The aim of this paper is to present the result about asymptotic approximation of the micropolar fluid flow through a thin (or long) straight pipe with variable cross section. We assume that the flow is governed by the prescribed pressure drop between pipe's ends. Such model has relevance to some important industrial and engineering applications. The asymptotic behavior of the flow is investigated via rigorous asymptotic analysis with respect to the small parameter, being the ratio between pipe's thickness and its length. In the case of circular pipe, we obtain the explicit formulae for the approximation showing explicitly the effects of microstructure on the flow. We prove the corresponding error estimate justifying the obtained asymptotic model.

Material provided:

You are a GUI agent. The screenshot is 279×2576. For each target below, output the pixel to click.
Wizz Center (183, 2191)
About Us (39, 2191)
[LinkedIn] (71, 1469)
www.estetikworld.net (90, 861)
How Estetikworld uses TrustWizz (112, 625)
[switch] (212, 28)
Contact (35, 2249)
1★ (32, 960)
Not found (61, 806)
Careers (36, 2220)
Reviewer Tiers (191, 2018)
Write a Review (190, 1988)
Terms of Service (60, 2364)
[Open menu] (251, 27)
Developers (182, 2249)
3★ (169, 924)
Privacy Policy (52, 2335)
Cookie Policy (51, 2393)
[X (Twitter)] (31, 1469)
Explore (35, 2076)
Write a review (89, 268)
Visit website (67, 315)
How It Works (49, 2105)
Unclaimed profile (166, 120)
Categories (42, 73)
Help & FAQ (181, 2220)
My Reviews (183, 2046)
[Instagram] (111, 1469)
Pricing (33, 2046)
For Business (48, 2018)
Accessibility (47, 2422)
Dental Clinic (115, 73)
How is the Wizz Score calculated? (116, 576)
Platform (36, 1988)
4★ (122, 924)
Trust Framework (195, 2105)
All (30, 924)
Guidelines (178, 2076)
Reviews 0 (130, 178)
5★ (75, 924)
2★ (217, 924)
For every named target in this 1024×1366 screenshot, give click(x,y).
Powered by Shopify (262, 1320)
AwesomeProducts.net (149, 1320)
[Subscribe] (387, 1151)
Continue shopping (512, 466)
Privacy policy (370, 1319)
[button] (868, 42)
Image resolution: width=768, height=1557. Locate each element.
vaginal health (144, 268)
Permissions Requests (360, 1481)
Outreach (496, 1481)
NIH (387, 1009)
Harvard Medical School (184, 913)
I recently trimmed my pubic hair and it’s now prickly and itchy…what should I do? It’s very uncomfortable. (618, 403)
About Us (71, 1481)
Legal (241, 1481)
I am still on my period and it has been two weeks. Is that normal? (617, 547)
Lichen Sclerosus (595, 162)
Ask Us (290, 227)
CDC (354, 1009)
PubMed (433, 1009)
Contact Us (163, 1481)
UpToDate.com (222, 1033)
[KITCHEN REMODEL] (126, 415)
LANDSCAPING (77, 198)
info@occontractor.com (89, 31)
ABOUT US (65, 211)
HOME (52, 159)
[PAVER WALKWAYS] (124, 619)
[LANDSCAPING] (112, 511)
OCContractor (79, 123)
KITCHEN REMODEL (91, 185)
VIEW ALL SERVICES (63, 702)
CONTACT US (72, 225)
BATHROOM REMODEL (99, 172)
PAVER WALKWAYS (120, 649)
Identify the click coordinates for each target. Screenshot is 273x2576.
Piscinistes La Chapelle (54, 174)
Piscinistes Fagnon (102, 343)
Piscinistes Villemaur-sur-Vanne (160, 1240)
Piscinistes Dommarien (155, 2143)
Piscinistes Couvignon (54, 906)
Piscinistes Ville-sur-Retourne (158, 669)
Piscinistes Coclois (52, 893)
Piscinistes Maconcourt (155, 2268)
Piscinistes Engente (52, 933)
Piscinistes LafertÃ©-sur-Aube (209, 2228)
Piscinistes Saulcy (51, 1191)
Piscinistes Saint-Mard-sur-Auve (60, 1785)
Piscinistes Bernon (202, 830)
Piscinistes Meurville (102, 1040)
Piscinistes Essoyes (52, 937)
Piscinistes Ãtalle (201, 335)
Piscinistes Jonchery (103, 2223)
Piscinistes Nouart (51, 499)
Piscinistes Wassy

Actions to take:
a – Can you copy the pipe flow text from "The aim of this" up to and including "obtained asymptotic model."?
b – Which verbs come directly after the word "we" in the pipe flow text?

Problem solutions:
a –
The aim of this paper is to present the result about asymptotic approximation of the micropolar fluid flow through a thin (or long) straight pipe with variable cross section. We assume that the flow is governed by the prescribed pressure drop between pipe's ends. Such model has relevance to some important industrial and engineering applications. The asymptotic behavior of the flow is investigated via rigorous asymptotic analysis with respect to the small parameter, being the ratio between pipe's thickness and its length. In the case of circular pipe, we obtain the explicit formulae for the approximation showing explicitly the effects of microstructure on the flow. We prove the corresponding error estimate justifying the obtained asymptotic model.

b –
assume
obtain
prove